Scholars behave very similarly towards the artifacts we study; they are resources that we use to think through the questions and problems that preoccupy us. Like props, the physical traces of times past have become eloquent because they have been repurposed: in the library, the sixteenth-century quarto and the eighteenth-century perfume bottle both help us interpret the past more fully. We found in James Hackett’s moment-by-moment record of Edmund Kean’s Richard III on his second American tour (1830), for instance, evidence of how the great Romantic actor used his sword as multi-purpose prosthesis. That it changes from a toy (in the scene with Lady Anne), to a crutch, to a stylus (in the battle-map scene) to an accessory (when it is replaced by a foil for the actual sword fight with Richmond) shows its extraordinary versatility as an extension of the actor’s expressive body.3 Since the sword that Hackett saw on the American tour was not likely to have been the one belonging to Kean with a documentable English provenance that is buried with Laurence Olivier in Westminster Abbey, we speculated but cannot prove for certain that it might be the one that the Folger identifies as having “been carried by Edmund Kean” as Richard III and that resides in the collection.

“Gloucester’s sword . . . carried by Edmund Kean.”
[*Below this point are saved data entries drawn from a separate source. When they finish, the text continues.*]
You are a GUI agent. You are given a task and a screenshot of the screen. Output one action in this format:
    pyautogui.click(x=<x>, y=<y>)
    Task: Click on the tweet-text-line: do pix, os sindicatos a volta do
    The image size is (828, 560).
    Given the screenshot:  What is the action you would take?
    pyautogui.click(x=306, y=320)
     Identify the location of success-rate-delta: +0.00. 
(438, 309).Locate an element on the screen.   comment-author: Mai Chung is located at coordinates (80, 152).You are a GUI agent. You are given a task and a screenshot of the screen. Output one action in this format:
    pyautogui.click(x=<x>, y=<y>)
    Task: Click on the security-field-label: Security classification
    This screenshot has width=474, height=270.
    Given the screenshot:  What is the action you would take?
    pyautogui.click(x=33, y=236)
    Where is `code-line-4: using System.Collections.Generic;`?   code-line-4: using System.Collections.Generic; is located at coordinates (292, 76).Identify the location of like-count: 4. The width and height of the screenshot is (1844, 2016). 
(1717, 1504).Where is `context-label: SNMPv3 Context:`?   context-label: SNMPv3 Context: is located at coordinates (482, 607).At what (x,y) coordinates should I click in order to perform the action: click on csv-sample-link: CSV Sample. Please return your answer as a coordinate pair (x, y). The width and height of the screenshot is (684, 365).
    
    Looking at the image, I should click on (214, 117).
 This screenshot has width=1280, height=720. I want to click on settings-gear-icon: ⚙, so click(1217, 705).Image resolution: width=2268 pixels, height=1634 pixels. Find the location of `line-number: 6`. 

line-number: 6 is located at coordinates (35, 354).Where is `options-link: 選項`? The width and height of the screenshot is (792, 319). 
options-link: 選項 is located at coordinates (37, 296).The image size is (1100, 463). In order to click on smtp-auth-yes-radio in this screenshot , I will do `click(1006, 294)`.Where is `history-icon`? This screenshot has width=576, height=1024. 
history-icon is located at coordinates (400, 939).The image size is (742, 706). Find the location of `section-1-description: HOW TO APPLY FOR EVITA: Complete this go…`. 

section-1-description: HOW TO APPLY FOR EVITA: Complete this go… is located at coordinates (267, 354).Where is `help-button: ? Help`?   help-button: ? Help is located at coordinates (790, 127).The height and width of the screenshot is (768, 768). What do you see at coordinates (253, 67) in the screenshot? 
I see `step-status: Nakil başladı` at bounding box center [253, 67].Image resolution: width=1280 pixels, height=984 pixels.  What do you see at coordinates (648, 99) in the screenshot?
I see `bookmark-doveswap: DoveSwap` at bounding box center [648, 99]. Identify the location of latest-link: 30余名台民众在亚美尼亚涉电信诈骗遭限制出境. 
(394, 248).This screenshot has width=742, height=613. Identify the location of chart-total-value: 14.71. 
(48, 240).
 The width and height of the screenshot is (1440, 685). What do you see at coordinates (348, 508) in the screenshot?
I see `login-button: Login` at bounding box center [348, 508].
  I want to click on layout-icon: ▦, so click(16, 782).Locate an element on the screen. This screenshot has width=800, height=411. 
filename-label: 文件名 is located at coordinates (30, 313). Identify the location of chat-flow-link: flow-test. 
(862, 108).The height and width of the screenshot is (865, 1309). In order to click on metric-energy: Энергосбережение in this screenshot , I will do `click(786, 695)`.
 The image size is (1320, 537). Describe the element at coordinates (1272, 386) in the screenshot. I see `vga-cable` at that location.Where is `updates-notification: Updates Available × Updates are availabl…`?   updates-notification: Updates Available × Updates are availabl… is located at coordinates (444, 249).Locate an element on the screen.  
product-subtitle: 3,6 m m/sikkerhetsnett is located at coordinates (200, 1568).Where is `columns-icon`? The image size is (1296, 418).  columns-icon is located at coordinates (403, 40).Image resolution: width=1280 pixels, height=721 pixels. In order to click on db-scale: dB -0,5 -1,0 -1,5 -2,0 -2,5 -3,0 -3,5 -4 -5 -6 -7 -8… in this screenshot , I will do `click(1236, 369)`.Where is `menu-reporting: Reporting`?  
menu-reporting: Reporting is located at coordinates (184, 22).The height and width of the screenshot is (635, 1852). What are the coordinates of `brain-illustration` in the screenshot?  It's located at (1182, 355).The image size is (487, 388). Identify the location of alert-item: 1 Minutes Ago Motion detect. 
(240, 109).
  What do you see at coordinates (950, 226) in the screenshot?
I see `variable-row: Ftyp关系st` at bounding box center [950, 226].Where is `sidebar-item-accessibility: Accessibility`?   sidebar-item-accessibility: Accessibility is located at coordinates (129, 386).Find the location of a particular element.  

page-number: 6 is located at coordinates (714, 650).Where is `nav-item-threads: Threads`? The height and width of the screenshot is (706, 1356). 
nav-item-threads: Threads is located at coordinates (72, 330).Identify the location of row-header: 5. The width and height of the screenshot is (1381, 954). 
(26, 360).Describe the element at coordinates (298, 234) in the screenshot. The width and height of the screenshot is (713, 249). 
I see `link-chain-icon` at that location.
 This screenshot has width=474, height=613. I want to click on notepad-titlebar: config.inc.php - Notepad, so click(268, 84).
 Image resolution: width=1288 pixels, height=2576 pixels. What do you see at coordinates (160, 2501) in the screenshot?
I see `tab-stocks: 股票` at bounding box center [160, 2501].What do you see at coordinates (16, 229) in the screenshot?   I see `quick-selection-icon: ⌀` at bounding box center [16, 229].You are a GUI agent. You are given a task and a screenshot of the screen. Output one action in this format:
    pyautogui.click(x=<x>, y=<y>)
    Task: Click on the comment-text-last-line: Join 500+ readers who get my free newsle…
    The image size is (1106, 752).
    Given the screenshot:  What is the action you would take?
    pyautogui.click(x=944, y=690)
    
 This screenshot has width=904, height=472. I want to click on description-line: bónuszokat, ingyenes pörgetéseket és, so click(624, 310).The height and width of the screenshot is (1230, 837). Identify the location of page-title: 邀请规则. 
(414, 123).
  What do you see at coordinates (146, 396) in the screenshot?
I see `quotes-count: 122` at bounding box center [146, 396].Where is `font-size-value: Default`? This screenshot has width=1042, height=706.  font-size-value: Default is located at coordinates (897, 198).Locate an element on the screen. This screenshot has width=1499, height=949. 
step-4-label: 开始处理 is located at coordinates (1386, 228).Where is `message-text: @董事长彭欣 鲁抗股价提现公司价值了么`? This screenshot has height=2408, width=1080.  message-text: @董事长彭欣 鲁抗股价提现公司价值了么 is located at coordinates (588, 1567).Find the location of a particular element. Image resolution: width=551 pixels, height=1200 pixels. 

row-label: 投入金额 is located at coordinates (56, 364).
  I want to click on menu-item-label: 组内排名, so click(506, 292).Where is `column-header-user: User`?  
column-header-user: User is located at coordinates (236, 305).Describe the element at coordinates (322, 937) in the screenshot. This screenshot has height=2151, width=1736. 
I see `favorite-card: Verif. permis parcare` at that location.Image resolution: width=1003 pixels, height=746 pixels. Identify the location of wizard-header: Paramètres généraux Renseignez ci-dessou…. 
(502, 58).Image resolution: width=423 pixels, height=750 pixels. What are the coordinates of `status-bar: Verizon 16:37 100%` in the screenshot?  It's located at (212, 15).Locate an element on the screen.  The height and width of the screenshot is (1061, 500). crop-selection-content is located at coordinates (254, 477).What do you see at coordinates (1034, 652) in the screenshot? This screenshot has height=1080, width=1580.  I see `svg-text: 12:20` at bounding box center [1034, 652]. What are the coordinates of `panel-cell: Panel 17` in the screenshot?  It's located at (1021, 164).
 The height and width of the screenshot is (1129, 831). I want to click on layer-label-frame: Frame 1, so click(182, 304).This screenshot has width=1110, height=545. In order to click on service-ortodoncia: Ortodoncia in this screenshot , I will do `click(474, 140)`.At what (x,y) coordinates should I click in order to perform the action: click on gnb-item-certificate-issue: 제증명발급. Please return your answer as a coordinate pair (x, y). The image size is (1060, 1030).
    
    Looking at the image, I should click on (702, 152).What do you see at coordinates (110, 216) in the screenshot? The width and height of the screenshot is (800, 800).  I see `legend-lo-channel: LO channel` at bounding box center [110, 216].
Artifacts are “endowable,” drafted into the service of our narratives, because they are preserved in this space, apart from their original use. We recontextualize them, drawing them into a larger conversation with other objects and new audiences. Further, they speak because scholars have the skills and training to acknowledge their dual life: as researchers, we attempt to reconstruct the original circumstances of an artifact’s production, circulation, and use even as we recognize both the artificiality of the circumstances in which we now encounter it and the new, primarily communicative function that it serves as part of the Folger’s collection. The artifact too remembers that it is both object and prop. This connection between the study of historical materials and the art of acting helps explain why the Folger Theatre and the Folger Shakespeare Library belong in the same space. What happens onstage—where the literal heaviness of a sword becomes a mark of something more—is akin to what happens next door in the Reading Room.

By way of valediction we beseeched the actors to keep together the scripts they have used and marked up in past productions. Someday we hope that they will offer them to the Folger. In the marginal notes made during study and ensemble rehearsals, actors record valuable data relevant to investigations of textuality, temporality, mentality, physicality and much more. In return we asked the actors what they would like to see from scholars in the future. Kate Eastwood Norris answered without hesitation: “playable analysis.” That struck us as a reasonable expectation on the part of artists who night after night provide us with such an extraordinary and as yet relatively under-utilized resource for our research: analyzable play.

  1. Antony Sher, Year of the King: An Actor’s Diary and Sketchbook (1985; London: Nick Hern, 2004), 158.
  2. Sanford Meisner & Dennis Longwell, On Acting (New York: Vintage, 1987), 24-25.
  3. Alan S. Downer, ed. Oxberry’s 1822 Edition of Richard III with Descriptive Notes Recording Edmund Kean’s Performance Made by James H. Hackett (London: Society for Theatre Research, 1959), 26, 76, 83, 88.